### Materials provided
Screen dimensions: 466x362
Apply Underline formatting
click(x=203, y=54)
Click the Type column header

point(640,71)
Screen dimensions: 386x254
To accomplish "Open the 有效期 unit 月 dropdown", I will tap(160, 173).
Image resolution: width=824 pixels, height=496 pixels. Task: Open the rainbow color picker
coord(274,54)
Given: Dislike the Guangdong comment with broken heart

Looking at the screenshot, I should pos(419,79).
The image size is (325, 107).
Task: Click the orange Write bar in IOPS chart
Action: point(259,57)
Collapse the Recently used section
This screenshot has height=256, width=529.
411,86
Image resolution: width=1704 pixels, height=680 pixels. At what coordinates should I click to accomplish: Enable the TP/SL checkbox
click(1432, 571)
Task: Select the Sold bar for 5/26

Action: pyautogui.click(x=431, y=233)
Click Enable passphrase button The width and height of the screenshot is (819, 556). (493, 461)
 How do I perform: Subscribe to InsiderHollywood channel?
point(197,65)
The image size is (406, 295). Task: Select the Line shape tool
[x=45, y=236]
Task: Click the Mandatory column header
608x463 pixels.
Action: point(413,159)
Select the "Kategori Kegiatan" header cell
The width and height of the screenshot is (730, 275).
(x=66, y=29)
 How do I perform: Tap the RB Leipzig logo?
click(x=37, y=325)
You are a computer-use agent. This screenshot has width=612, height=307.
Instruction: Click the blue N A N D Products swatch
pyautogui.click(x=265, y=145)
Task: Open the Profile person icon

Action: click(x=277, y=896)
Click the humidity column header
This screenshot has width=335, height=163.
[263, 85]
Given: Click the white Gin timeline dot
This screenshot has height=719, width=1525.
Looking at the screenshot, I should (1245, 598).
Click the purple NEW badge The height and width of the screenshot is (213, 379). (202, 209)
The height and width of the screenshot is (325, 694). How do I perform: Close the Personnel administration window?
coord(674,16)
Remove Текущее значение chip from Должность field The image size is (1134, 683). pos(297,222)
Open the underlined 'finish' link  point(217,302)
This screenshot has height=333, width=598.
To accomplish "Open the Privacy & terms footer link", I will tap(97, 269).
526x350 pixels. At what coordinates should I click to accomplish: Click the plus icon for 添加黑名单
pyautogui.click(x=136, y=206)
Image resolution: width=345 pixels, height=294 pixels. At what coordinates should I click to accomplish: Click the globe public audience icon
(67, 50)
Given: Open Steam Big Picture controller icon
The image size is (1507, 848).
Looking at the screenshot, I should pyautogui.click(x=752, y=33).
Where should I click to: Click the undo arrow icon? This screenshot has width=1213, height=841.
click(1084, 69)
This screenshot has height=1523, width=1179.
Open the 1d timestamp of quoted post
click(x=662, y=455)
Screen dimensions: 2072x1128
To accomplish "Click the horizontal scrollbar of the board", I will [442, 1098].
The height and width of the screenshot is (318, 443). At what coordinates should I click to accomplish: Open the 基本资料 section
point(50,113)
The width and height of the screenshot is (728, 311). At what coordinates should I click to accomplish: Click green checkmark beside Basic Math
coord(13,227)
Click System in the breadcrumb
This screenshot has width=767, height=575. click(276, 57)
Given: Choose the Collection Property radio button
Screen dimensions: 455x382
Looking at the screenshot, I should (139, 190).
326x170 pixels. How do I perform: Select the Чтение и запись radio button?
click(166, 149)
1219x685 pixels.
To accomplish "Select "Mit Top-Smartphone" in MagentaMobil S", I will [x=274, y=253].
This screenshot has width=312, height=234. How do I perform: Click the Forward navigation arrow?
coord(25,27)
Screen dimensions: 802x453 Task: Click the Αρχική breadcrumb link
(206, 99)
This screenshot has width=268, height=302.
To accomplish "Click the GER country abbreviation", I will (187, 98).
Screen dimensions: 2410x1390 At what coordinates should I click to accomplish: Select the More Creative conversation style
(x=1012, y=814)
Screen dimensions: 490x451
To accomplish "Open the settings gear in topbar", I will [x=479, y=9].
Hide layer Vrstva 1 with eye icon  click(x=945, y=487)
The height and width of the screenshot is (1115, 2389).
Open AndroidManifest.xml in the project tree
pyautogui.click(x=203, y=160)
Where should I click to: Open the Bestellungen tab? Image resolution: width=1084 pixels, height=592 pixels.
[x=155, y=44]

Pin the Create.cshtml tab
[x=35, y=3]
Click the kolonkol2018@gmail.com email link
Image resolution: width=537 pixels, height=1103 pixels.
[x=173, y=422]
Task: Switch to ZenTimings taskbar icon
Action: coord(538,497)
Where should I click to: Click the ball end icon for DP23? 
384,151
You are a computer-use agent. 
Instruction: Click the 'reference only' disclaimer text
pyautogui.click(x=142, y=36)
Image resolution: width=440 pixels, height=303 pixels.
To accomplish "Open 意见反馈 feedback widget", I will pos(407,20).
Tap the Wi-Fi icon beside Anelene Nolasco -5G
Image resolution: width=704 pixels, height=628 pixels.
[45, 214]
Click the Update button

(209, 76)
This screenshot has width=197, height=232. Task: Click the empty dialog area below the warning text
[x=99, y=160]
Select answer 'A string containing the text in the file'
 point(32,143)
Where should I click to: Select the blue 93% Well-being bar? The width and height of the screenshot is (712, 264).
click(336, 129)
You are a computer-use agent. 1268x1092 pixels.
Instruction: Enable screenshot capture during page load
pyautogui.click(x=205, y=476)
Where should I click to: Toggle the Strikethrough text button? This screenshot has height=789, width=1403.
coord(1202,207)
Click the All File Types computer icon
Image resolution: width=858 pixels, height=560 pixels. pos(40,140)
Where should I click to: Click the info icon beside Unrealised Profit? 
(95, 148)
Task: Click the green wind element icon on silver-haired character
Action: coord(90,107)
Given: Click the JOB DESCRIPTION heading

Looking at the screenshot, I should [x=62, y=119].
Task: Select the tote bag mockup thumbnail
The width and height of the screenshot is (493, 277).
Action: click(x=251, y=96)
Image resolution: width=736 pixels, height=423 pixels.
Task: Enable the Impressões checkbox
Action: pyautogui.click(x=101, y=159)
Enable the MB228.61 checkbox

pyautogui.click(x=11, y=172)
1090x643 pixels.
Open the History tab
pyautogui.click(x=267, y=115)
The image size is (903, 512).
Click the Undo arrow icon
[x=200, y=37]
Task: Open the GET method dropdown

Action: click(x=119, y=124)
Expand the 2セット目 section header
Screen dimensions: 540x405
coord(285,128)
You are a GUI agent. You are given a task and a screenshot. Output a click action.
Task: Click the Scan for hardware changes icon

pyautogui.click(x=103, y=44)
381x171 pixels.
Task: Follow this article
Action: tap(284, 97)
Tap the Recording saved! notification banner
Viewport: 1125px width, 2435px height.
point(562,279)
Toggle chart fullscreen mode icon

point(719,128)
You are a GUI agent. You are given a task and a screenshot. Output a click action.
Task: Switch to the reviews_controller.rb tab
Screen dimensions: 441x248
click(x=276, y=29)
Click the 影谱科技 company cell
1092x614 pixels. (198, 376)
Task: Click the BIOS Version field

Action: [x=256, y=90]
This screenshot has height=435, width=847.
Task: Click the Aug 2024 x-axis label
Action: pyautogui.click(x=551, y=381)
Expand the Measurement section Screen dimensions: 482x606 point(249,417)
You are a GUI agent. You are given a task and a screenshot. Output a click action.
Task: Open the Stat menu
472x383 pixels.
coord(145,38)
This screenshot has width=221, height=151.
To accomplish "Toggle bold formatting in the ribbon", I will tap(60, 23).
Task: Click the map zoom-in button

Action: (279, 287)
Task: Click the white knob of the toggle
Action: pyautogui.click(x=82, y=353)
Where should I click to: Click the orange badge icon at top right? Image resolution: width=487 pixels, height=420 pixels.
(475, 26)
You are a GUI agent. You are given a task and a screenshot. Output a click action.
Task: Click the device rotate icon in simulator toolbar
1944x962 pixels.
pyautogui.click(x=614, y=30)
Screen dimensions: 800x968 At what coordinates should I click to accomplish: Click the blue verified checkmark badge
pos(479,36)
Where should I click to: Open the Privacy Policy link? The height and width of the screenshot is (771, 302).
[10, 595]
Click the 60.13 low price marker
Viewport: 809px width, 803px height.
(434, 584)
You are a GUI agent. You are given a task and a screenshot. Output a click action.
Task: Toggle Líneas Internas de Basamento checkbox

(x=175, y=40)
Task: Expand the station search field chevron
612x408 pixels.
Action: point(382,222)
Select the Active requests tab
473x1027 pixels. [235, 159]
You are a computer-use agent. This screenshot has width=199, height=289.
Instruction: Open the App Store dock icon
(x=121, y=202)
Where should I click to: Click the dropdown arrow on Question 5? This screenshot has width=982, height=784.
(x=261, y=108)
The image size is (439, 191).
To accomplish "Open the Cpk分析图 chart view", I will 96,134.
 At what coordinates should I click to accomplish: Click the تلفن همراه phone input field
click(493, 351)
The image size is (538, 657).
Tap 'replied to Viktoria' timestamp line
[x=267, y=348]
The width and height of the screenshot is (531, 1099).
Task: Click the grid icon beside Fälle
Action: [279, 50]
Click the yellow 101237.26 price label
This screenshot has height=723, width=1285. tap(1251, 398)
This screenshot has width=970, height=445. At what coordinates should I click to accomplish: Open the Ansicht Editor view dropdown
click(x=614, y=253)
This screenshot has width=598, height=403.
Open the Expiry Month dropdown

### Problem description
Copy everything in the data from the line containing "This screenshot has height=1523, width=1179." down to the line containing "will [442, 1098].", keeping every character exactly as it appears.

### Task response
This screenshot has height=1523, width=1179.
Open the 1d timestamp of quoted post
click(x=662, y=455)
Screen dimensions: 2072x1128
To accomplish "Click the horizontal scrollbar of the board", I will [442, 1098].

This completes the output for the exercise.